Anni
What an exciting time to be able to be at the School of Art and Design.
“Like many things in life, the path just opened up and I fell into it,” says Anni Wawrzynczak.
Anni, who will be graduating with her PhD in mid-July, has gone down many interesting paths prior to the one which led her to ANU, where at age 40 she did her undergraduate degree.
She had been accepted to do Law here after she finished school. But instead of following the normal life trajectory, she became a jazz singer.
“I wanted to sing,” she affirms.
“And I wanted to do a bunch of other things that didn't include going to university. So all those years ago I could have come to Canberra, but didn't.”
Jazz singing took her all over Australia and Asia. She worked on cruise ships and did residencies in Japan, Taiwan, China. After that, she lived in Hobart for ten years and ran a small production company with some friends.
Among the television programs they made was a documentary about the first disabled crew to sail the Sydney to Hobart yacht race. It did well, screening in Australia and on PBS in the US.
“It was a big life in Hobart,” Anni says.
She came to Canberra in 2000 with her husband, Jan, who had landed the role of General Manager at Canberra Youth Theatre.
“Jan said to me, ‘You haven’t been to university. We’re in Canberra – the national university is here. Go full time. Get a degree. Let’s be poor. ’”
That’s how Anni came to do her Bachelor of Arts at the ANU, majoring in Art History and Film.
Anni wasn’t the only member of the family who was studying at the time.
“If you have a child at school, and you yourself are at university, suddenly the place opens up,” Anni says.
“That's how I started falling in love with Canberra.”
She also loved studying at the School of Art and Design.
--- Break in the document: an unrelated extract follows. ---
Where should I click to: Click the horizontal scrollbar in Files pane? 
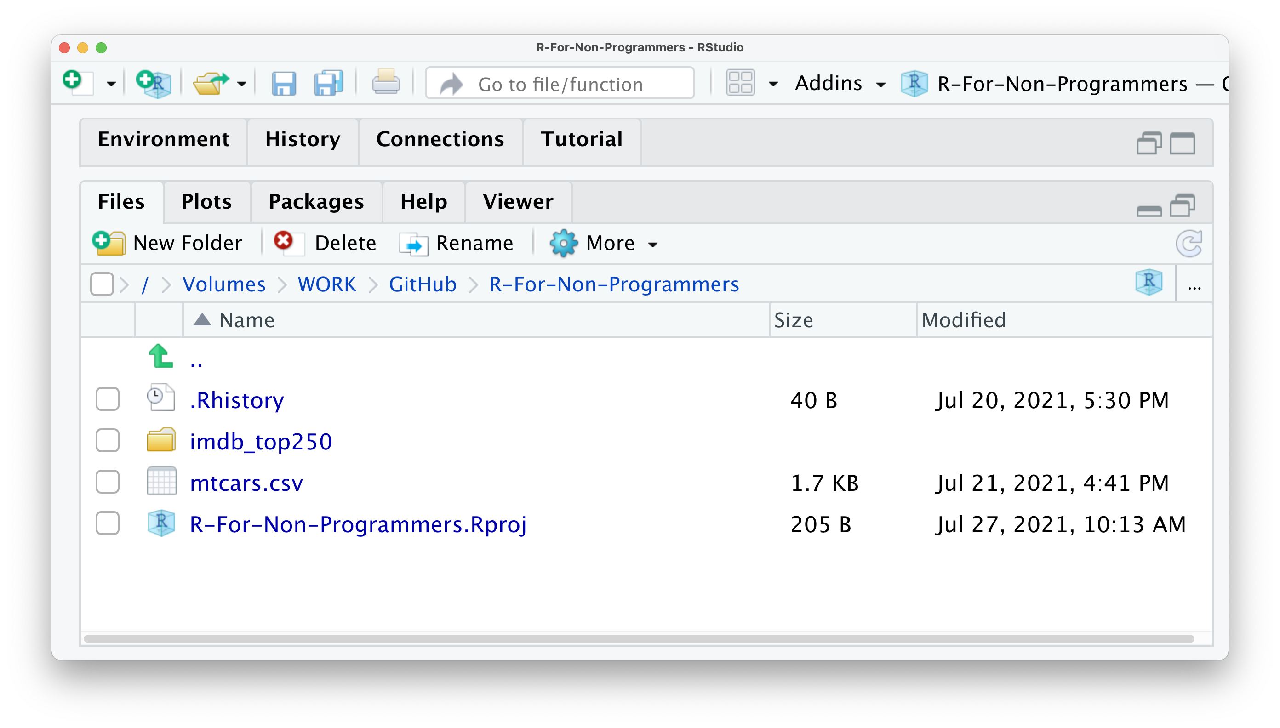point(638,639)
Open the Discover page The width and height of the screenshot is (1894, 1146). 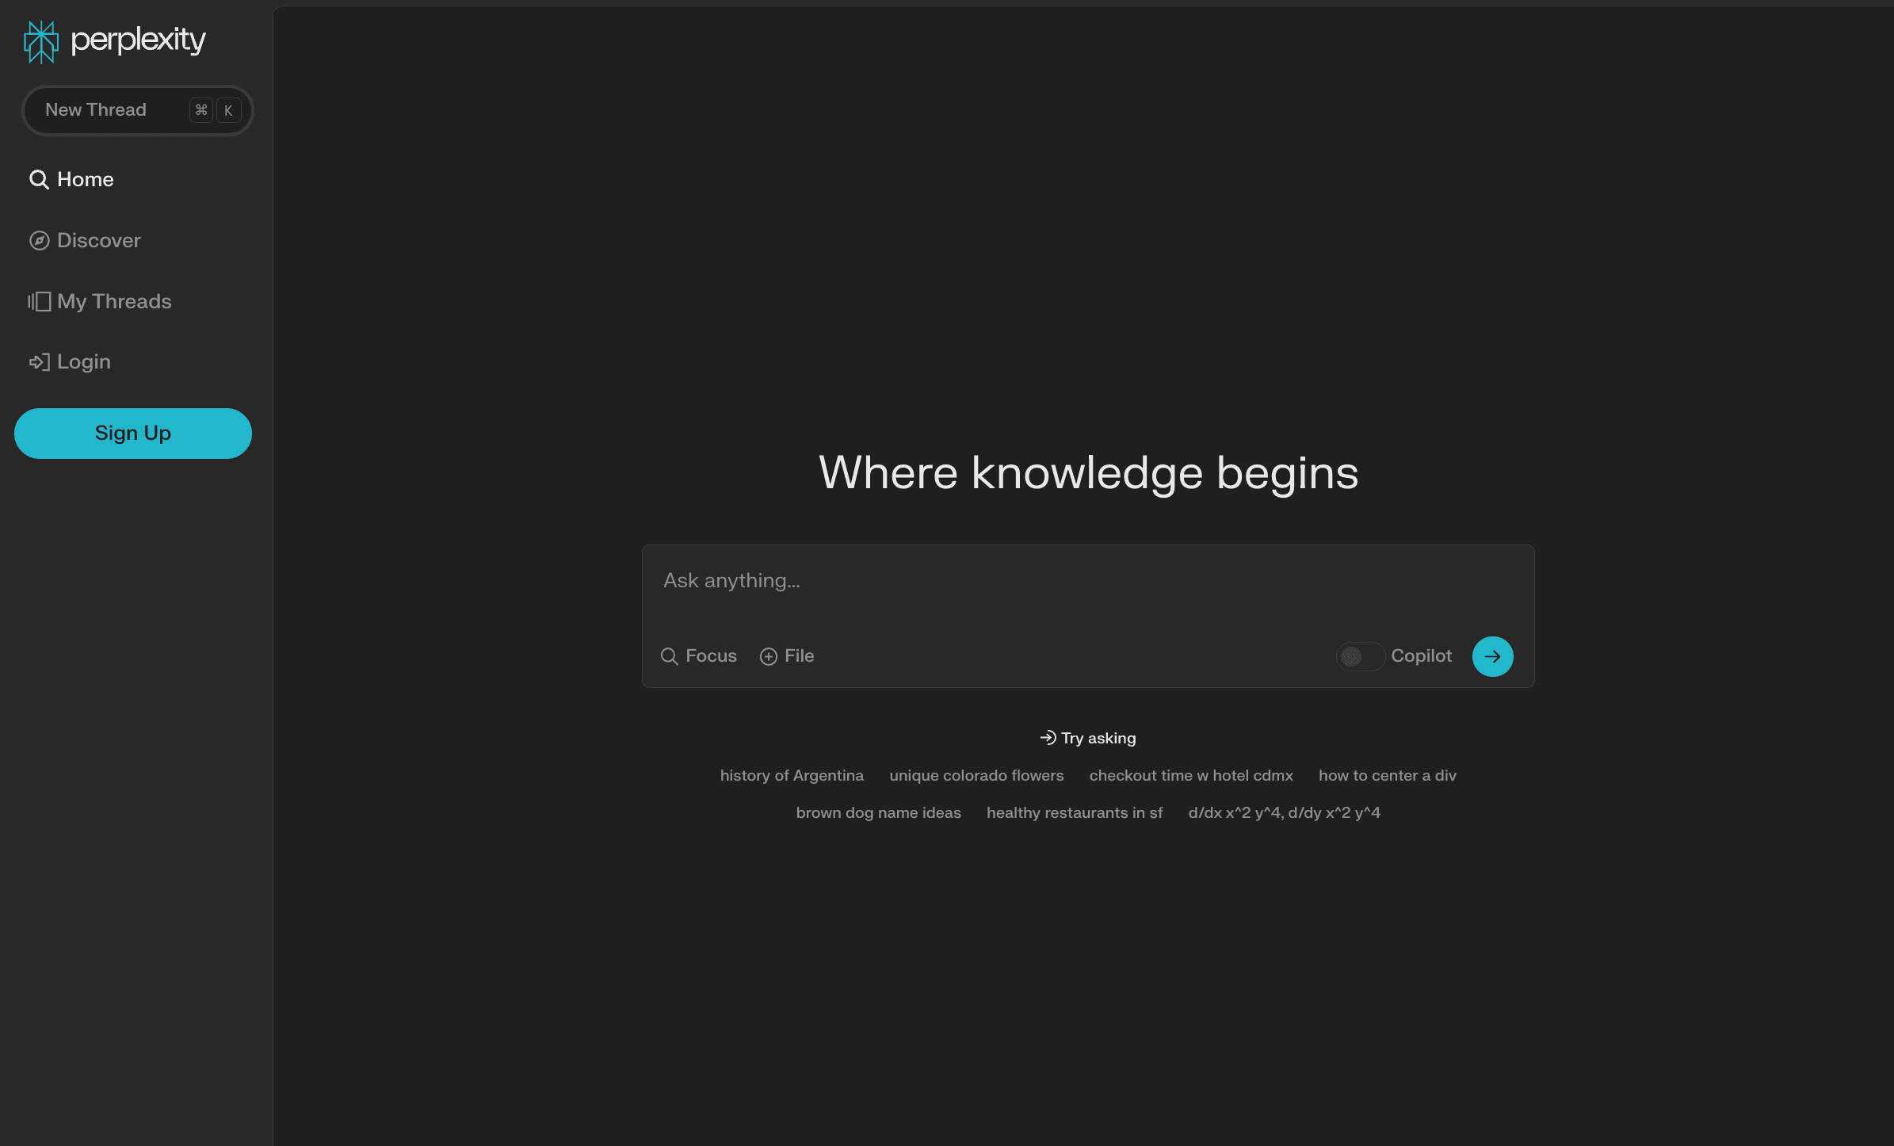pos(97,240)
So much so that she went on to do her Honours and then PhD.
“I’m so pleased that art history and art theory and the practice of the visual arts and digital art history and design now are all under that one school,” Anni says.
“I think the culture of the school is extremely positive and healthy.
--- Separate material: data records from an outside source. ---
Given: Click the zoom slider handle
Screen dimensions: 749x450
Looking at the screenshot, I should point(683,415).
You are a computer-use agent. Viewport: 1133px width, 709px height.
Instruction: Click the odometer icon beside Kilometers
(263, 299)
“What an exciting time to be able to be at the School of Art and Design.”
In March 2008, Anni began her PhD. In June, everything changed. Her husband was in an accident and died two months later.
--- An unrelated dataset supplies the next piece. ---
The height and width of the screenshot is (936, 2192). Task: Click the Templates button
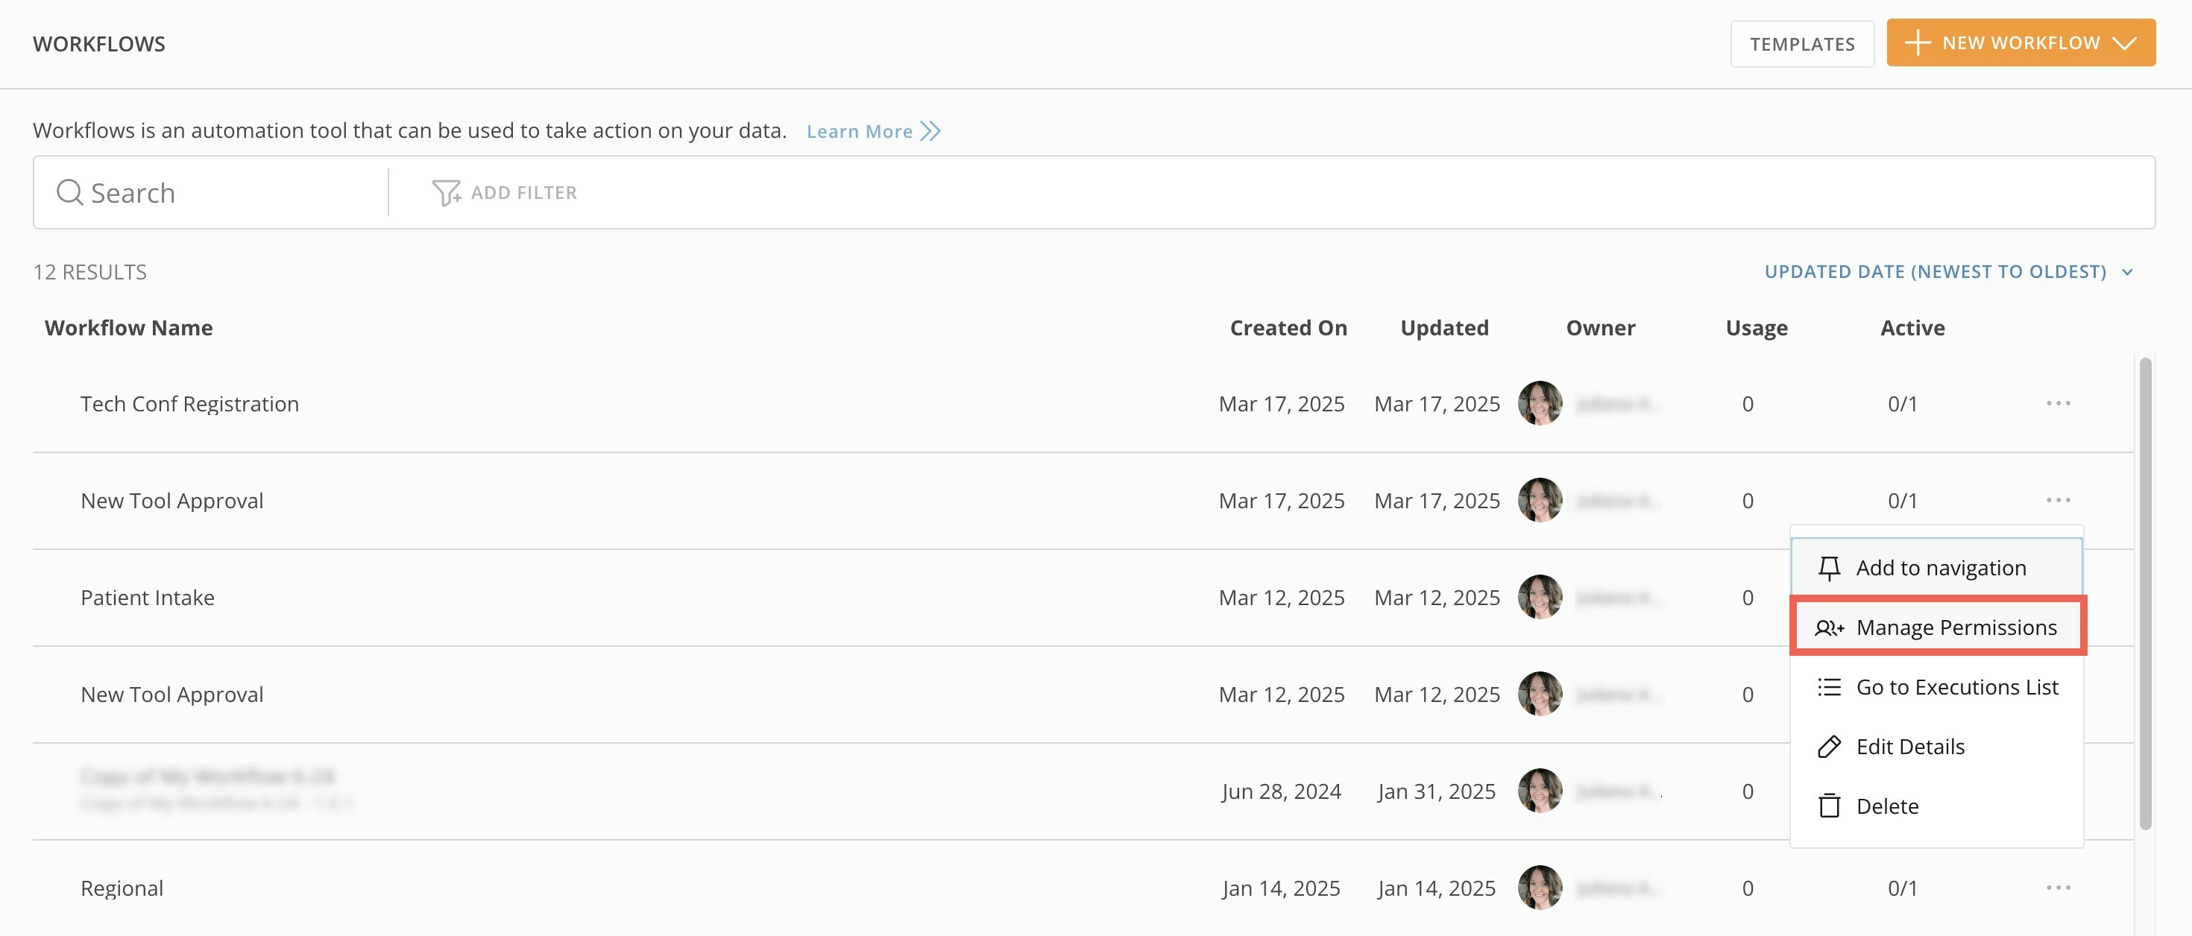1801,44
She had been researching contemporary political Indigenous art. But after her husband’s death, she couldn't return to that field.
“There are too many terrible stories within my earlier field and I felt like I couldn't manage the horror of those as well as my own forward journey,” Anni says.
Anni resumed her PhD in 2010. The topic she settled on was a history of the development of arts and culture in Canberra with the history of Bitumen River Gallery/Canberra Contemporary Art Space as her case study.
“It's about the triumph of local arts over the national capital cultural imperative,” Anni explains.
She defines the national capital cultural imperative as being to show Australian culture to the rest of Australia and the world. Local arts, on the other hand, is about Canberra: who we are as Canberrans rather than as national capital citizens.
Accordingly, Anni believes the major influence on Canberra arts and culture has been the carving out of our local space within the national space.
“As humans, anywhere we gather we need to find our own local, cultural voice,” she says.
“So I think the major influence was on that drive to find the power of the local within this pre-eminent, overriding imperative to the national.”
Her involvement in the local scene is not just academic. Anni works as a stage manager and facilitator for productions across dance, theatre, music and the visual arts. She’s also a member of the Canberra Arts Action Group, which advocates for more funding.
“I don't actually get how people don't understand how important the arts are,” Anni says.
“From prisons, schools, old people, young people... people who are intellectually and physically different – across every strata of society, in every community, the arts enliven and lift and encourage and give people a voice and hope for the future.”
Her PhD thesis serves as an argument for why the government should make a greater investment in the arts, and one of the things she’ll be doing post-graduation is to get the knowledge she has accumulated out into the public as widely as possible.
“Some people think history isn't very important, but I believe, especially in Canberra, it's critical.
“Who are we and where did we come from? How did we get to here?” she says.
“My great hope is that this history that I've written can help our local arts milieu continue to grow.”